Politically speaking, this isn't a terribly bad move, and here's why:
This may prove a little more difficult for Democrats to fend off.  They had some room to claim that voters didn’t want a full repeal of ObamaCare, but the myriad of ad hoc delays already imposed by the White House on the rollout makes a stubborn refusal harder to explain.  The latest delay came just two days ago.  If this is such a disaster that the White House has to keep issuing delays piecemeal, why not put the whole thing off a year in order to fix all the problems before forcing Americans into the exchanges?
The medical device tax is another unpopular element that the Senate voted to remove … in a non-binding vote.  That would kill some of the funding for the exchanges, though, and without a replacement would force the White House to either shift funds or delay the subsidies for a while, even without the one-year delay.  Democrats who voted to repeal the tax to answer rising anger from constituents — Senators like Amy Klobuchar and Al Franken, for instance — will have to explain stripping it out when it could have meant something, rather than just offering lip-service opposition to the tax. Franken has to answer for that vote next year, as will other Democrats from states redder than Minnesota.
Again, this is all political brinksmanship.  The Democrats and the media will level harsh criticisms of the GOP trying to shut down the government despite the GOP now passing two bills that would fund everything but Obamacare, and on the second they're not defunding it but delaying it until it is "ready" to go (ahem, ahem).  The real question is whether or not the GOP will fold when crunch time really hits, or if the Democrats will blink because killing this second bill will be too hard to defend.

All the while, Obama has once again pledged not to negotiate with Republicans on anything, though he has no problem negotiating with Iran or Russia upon request.  It seems that this statement by White House Senior Adviser Dan Pfeiffer explains why:
”We are for cutting spending.

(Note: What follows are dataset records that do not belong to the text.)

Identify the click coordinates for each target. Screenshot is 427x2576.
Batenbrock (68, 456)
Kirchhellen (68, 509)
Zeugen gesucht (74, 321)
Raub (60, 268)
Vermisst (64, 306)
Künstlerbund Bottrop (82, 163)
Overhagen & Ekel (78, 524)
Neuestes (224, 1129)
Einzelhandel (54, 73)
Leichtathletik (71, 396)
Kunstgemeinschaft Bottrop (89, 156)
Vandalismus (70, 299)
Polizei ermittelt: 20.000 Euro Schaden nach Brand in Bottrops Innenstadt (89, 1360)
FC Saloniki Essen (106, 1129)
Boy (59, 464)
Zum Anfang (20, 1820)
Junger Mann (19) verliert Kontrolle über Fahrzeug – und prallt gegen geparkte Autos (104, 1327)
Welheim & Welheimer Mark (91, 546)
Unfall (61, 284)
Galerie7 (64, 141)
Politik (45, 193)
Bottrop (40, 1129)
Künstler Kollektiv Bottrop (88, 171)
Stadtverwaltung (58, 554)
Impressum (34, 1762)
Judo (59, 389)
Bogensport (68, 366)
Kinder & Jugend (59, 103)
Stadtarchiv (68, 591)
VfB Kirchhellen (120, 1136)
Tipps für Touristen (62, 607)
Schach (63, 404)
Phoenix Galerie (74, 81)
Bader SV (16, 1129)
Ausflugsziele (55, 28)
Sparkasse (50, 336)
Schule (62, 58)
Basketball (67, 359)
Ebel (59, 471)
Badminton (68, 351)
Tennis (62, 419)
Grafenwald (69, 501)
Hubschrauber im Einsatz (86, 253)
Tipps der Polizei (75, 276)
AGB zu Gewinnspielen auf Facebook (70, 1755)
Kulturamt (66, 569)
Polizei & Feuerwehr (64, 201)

We are for reforming out tax codes, reforming out entitlements,” Pfeiffer told Jake Tapper. “What we’re not for is negotiating with people with a bomb strapped to their chest. We’re not going to do that.”
(Actually, they're not for cutting spending or reforming entitlements - they're just for saying they're cutting spending and reforming entitlements...but that's beside the point of including the quote.)  According to the White House, it's Republicans who are terrorists, not actual terrorists who kill people.

All cleared up now?  Good.

Anyway, the White House is talking veto, and Democrats in the Senate are claiming this second bill is DOA, leading to an inevitable shutdown of the government.  The Senate's harsh words might be taken more seriously, of course, if they bothered to show up to work over the weekend.  Yeah, yeah, it's a weekend...but their words of a catastrophic worldwide meltdown in the event of a U.S. government shutdown ring just a wee bit hollow with them all being, you know, not there.  Some of the Dem leadership couldn't even be bothered to be there for the House vote, either.

But it's all the Republicans' fault, you see.  They're the ones refusing to compromise and thus ruining the world.

Oh, sorry, did I just spoil tomorrow's headlines?  Oops.  My bad!